───── DATA TO PROCESS
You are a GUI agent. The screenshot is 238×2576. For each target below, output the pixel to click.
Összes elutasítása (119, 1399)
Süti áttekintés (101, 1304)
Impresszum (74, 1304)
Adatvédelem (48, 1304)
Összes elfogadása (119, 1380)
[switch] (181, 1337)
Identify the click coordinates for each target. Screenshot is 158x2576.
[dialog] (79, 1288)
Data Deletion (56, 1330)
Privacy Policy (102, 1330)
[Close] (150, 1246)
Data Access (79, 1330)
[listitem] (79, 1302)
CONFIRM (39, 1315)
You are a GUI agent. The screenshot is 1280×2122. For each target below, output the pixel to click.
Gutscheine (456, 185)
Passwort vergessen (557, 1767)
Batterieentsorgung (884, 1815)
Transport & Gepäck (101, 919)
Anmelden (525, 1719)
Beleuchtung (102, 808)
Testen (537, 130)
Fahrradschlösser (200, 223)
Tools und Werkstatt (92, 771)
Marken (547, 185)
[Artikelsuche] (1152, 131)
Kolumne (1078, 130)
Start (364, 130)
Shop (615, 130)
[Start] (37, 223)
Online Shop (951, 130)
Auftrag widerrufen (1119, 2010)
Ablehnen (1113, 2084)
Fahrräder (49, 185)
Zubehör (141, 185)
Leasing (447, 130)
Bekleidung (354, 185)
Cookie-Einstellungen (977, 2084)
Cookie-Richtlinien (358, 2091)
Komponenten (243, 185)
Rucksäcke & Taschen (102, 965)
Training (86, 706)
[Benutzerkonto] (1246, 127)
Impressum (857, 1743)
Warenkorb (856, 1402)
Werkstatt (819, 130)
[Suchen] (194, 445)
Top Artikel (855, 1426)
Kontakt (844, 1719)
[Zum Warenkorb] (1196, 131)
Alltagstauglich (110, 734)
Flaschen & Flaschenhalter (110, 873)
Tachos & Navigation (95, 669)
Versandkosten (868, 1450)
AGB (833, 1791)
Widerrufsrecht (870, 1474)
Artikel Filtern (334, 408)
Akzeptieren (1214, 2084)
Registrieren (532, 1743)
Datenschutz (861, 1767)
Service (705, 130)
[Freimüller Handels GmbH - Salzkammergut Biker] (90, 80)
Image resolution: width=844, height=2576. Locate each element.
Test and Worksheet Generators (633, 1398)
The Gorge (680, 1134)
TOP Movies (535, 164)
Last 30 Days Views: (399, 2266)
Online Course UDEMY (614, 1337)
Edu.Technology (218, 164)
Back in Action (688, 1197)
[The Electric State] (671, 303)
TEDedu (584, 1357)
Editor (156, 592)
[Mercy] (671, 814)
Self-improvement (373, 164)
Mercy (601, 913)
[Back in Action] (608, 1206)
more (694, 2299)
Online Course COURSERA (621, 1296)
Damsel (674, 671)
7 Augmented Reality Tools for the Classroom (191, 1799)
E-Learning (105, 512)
──────────
WHAT YOU SHOULD DO:
Lines after the one containing "Werkstatt (819, 130)" are left out; every line from the start of the entries through that line is restated word for word.

OUTPUT FOR THIS TASK:
You are a GUI agent. The screenshot is 238×2576. For each target below, output the pixel to click.
Összes elutasítása (119, 1399)
Süti áttekintés (101, 1304)
Impresszum (74, 1304)
Adatvédelem (48, 1304)
Összes elfogadása (119, 1380)
[switch] (181, 1337)
Identify the click coordinates for each target. Screenshot is 158x2576.
[dialog] (79, 1288)
Data Deletion (56, 1330)
Privacy Policy (102, 1330)
[Close] (150, 1246)
Data Access (79, 1330)
[listitem] (79, 1302)
CONFIRM (39, 1315)
You are a GUI agent. The screenshot is 1280×2122. For each target below, output the pixel to click.
Gutscheine (456, 185)
Passwort vergessen (557, 1767)
Batterieentsorgung (884, 1815)
Transport & Gepäck (101, 919)
Anmelden (525, 1719)
Beleuchtung (102, 808)
Testen (537, 130)
Fahrradschlösser (200, 223)
Tools und Werkstatt (92, 771)
Marken (547, 185)
[Artikelsuche] (1152, 131)
Kolumne (1078, 130)
Start (364, 130)
Shop (615, 130)
[Start] (37, 223)
Online Shop (951, 130)
Auftrag widerrufen (1119, 2010)
Ablehnen (1113, 2084)
Fahrräder (49, 185)
Zubehör (141, 185)
Leasing (447, 130)
Bekleidung (354, 185)
Cookie-Einstellungen (977, 2084)
Cookie-Richtlinien (358, 2091)
Komponenten (243, 185)
Rucksäcke & Taschen (102, 965)
Training (86, 706)
[Benutzerkonto] (1246, 127)
Impressum (857, 1743)
Warenkorb (856, 1402)
Werkstatt (819, 130)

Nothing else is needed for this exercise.